Görev tanımı: Aşağıdaki Cuma hutbesi haberinden "Makalede, İran'ın Tel" sözleriyle başlayıp "gösterdiği ifade edildi." sözleri de dahil olmak üzere biten kısmı kelimesi kelimesine aktarın.

Gösterilen metin:
İmam Hamanei'nin Tahran Cuma hutbesi üzerine analizler devam
ederken el-Meyadin haber ajansı, Tahran Cuma namazında halkın yoğun katılımının
ve İmam Hamanei'nin hutbesinin mesajlarını ele alan bir makale yayınladı.
Makalede, İran'ın Tel Aviv'de Siyonistlere karşı gerçekleştirdiği kararlı füze
saldırısıyla yeni bir aşamaya girdiği belirtilerek, artık İran'ın bölgedeki
olaylara karşı tutumunun direniş güçlerini desteklemekle sınırlı olmadığı,
gerektiğinde Siyonistlerle doğrudan çatışmaya girebileceğini ve onlara ağır
darbeler vurabileceğini gösterdiği ifade edildi.

Verilen bilgiler:
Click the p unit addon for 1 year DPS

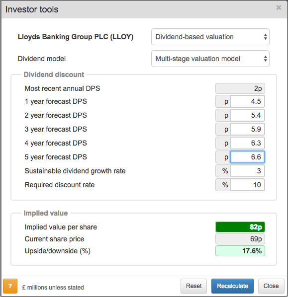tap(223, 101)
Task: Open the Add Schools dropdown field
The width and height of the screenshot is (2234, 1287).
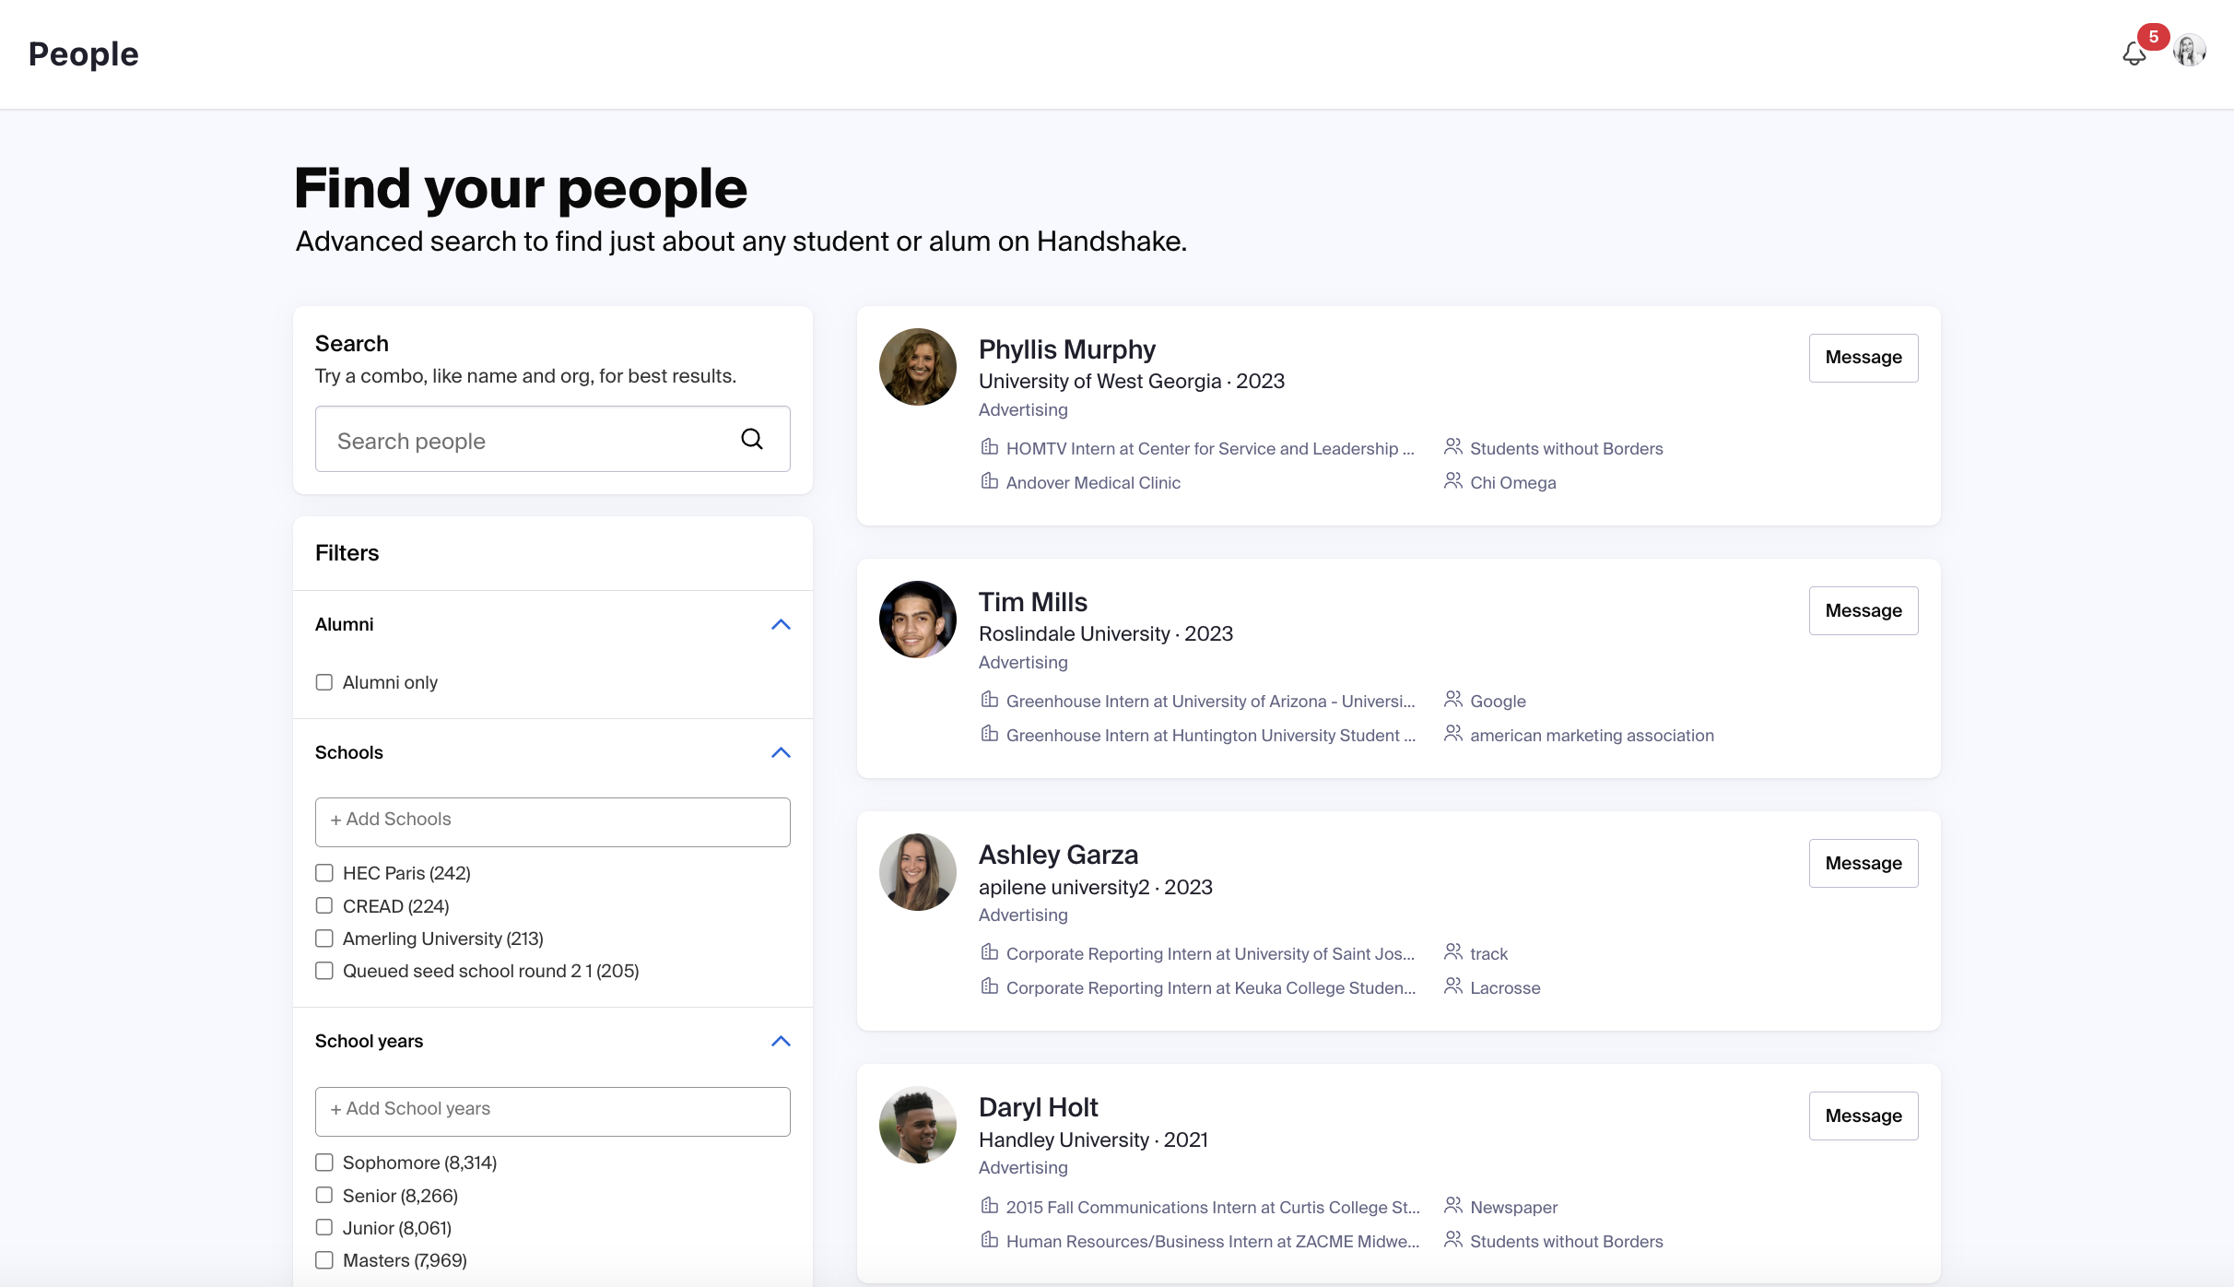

Yazılı çözüm:
Makalede, İran'ın Tel Aviv'de Siyonistlere karşı gerçekleştirdiği kararlı füze
saldırısıyla yeni bir aşamaya girdiği belirtilerek, artık İran'ın bölgedeki
olaylara karşı tutumunun direniş güçlerini desteklemekle sınırlı olmadığı,
gerektiğinde Siyonistlerle doğrudan çatışmaya girebileceğini ve onlara ağır
darbeler vurabileceğini gösterdiği ifade edildi.